Annie (Jeanne Balibar), a 34-year-old general practitioner divorced from fellow doc Jean-Jacques (Patrick Catalifo), continues to make house calls on her scooter and keep office hours during the professional lull that is Paris in August. Her receptionist heads off on her sacred Gallic vacation, leaving Annie to fend for herself.
After an awkward dinner party with friends, Annie goes out for a nightcap with Richard Piotr (Jean Quentin Chatelain), an intense, beady-eyed actor currently starring in a ludicrously avant-garde production of “Richard III.” Self-involved but intriguing, Richard tells Annie of a former girlfriend who loved him so much she yanked out a clump of her own hair as a token of her affection. Richard declares a loathing for excessive passion.
Richard begins to visit Annie at her office, complaining of various vague symptoms and demanding to be inoculated against flu at the height of summer. Annie humors his requests and even indulges in a little playful necking during business hours.
Annie’s other regular patient is a reformed drug addict who’s HIV-positive, Laurent Blondel (Laurent Lucas). He figures his condition is fatal, so why bother treating it, a stance he argues lucidly. Annie insists he avail himself of outpatient treatment.
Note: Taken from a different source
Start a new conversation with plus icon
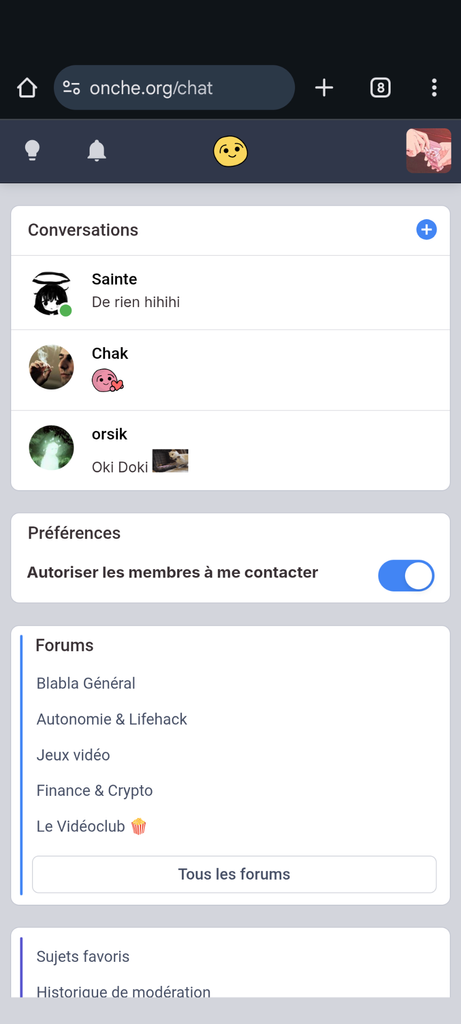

As pic progresses, Richard’s hypochondria mutates into something the doc would have done well to diagnose sooner and Laurent’s attitude leads into rocky territory.
Helmer’s skill is in weaving a web of plausibility around characters whose adventures border on outlandish. Bright, uncluttered summer lensing is an ideal counterpoint to the complex, semi-brooding narrative. Soundtrack uses songs as dramatic shorthand.
The central trio delivers memorable, full-bodied perfs. With increasingly creepy aplomb, Chatelain pulls off the sort of role that usually goes to Jean-Pierre Leaud. Lucas, a theater actor making a smashing screen debut, is touching and riveting. Coltish Balibar is just what the doctor ordered as a woman who feels more at home in chic warm-weather garb than she does in her own skin.
In the supporting cast, Bruno Lochet shines as the jovial ex-con Annie takes on as her interim receptionist.
At 133 minutes, pic feels a bit stretched out, but a simple, touching coda puts across the importance of being attuned to the struggles and sacrifices of others.